Each record should be copied exactly, and none of them omitted.

--- Available records Enclosed Below ---

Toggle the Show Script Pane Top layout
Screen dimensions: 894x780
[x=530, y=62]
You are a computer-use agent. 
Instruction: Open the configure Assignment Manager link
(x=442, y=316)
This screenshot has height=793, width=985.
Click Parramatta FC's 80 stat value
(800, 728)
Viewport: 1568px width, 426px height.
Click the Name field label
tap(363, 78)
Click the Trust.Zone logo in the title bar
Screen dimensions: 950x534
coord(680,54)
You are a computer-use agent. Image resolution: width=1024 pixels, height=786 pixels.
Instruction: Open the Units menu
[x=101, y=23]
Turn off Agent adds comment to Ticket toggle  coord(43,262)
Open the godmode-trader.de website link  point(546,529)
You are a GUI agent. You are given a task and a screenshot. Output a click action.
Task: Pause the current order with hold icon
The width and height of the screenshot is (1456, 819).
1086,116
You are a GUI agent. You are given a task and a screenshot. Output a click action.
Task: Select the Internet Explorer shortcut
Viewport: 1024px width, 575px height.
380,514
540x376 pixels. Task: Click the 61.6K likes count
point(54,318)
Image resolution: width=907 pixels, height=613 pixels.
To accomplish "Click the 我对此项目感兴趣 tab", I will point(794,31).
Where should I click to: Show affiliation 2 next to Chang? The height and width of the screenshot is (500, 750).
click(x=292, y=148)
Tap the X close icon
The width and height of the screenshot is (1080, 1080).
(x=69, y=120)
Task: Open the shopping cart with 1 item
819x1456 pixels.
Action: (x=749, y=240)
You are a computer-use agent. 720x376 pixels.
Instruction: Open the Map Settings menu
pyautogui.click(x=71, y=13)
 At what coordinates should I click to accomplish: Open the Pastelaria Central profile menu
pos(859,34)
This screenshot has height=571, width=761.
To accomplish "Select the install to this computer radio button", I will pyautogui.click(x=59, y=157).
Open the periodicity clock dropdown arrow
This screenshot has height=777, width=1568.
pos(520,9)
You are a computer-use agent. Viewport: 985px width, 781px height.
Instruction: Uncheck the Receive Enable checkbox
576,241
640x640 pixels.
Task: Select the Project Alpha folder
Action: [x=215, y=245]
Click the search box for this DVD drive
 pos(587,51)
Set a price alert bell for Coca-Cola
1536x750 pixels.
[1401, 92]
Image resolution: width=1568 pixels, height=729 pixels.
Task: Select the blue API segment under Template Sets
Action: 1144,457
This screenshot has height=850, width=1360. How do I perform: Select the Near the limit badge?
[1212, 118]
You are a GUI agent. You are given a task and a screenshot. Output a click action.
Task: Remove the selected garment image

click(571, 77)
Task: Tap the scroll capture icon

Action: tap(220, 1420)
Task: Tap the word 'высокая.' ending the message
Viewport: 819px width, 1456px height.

--- End of Enclosed Available records ---

### Solution
Toggle the Show Script Pane Top layout
Screen dimensions: 894x780
[x=530, y=62]
You are a computer-use agent. 
Instruction: Open the configure Assignment Manager link
(x=442, y=316)
This screenshot has height=793, width=985.
Click Parramatta FC's 80 stat value
(800, 728)
Viewport: 1568px width, 426px height.
Click the Name field label
tap(363, 78)
Click the Trust.Zone logo in the title bar
Screen dimensions: 950x534
coord(680,54)
You are a computer-use agent. Image resolution: width=1024 pixels, height=786 pixels.
Instruction: Open the Units menu
[x=101, y=23]
Turn off Agent adds comment to Ticket toggle  coord(43,262)
Open the godmode-trader.de website link  point(546,529)
You are a GUI agent. You are given a task and a screenshot. Output a click action.
Task: Pause the current order with hold icon
The width and height of the screenshot is (1456, 819).
1086,116
You are a GUI agent. You are given a task and a screenshot. Output a click action.
Task: Select the Internet Explorer shortcut
Viewport: 1024px width, 575px height.
380,514
540x376 pixels. Task: Click the 61.6K likes count
point(54,318)
Image resolution: width=907 pixels, height=613 pixels.
To accomplish "Click the 我对此项目感兴趣 tab", I will point(794,31).
Where should I click to: Show affiliation 2 next to Chang? The height and width of the screenshot is (500, 750).
click(x=292, y=148)
Tap the X close icon
The width and height of the screenshot is (1080, 1080).
(x=69, y=120)
Task: Open the shopping cart with 1 item
819x1456 pixels.
Action: (x=749, y=240)
You are a computer-use agent. 720x376 pixels.
Instruction: Open the Map Settings menu
pyautogui.click(x=71, y=13)
 At what coordinates should I click to accomplish: Open the Pastelaria Central profile menu
pos(859,34)
This screenshot has height=571, width=761.
To accomplish "Select the install to this computer radio button", I will pyautogui.click(x=59, y=157).
Open the periodicity clock dropdown arrow
This screenshot has height=777, width=1568.
pos(520,9)
You are a computer-use agent. Viewport: 985px width, 781px height.
Instruction: Uncheck the Receive Enable checkbox
576,241
640x640 pixels.
Task: Select the Project Alpha folder
Action: [x=215, y=245]
Click the search box for this DVD drive
 pos(587,51)
Set a price alert bell for Coca-Cola
1536x750 pixels.
[1401, 92]
Image resolution: width=1568 pixels, height=729 pixels.
Task: Select the blue API segment under Template Sets
Action: 1144,457
This screenshot has height=850, width=1360. How do I perform: Select the Near the limit badge?
[1212, 118]
You are a GUI agent. You are given a task and a screenshot. Output a click action.
Task: Remove the selected garment image

click(571, 77)
Task: Tap the scroll capture icon

Action: tap(220, 1420)
Task: Tap the word 'высокая.' ending the message
Viewport: 819px width, 1456px height.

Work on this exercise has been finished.